SOURCE DATA:
--------------------------------

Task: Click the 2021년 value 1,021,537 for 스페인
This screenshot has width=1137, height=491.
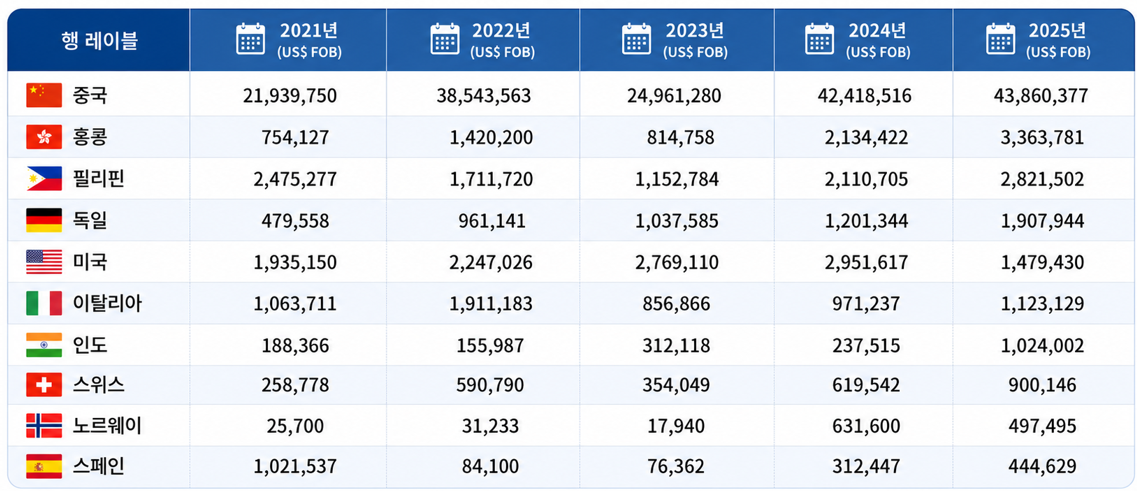Action: pos(295,466)
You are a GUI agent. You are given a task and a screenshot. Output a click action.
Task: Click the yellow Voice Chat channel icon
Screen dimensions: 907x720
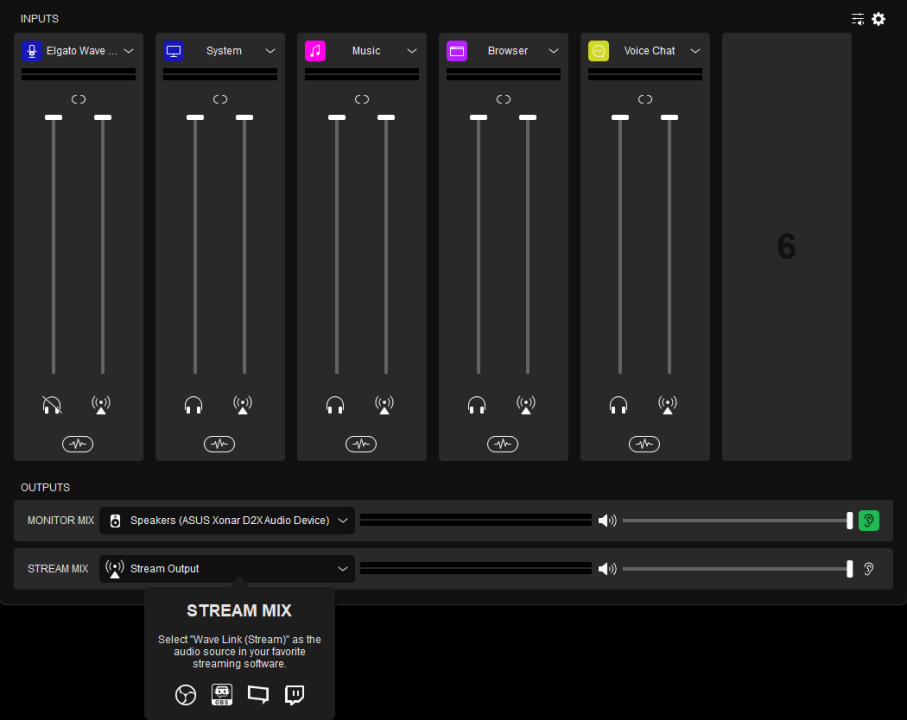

--------------------------------

REQUIREMENT: Leave out all pictures and retype precisely the lines that run from the line containing "You are a GUI" to the last line of the records.

REPLY TO THE EXERCISE:
You are a GUI agent. You are given a task and a screenshot. Output a click action.
Task: Click the yellow Voice Chat channel icon
Screen dimensions: 907x720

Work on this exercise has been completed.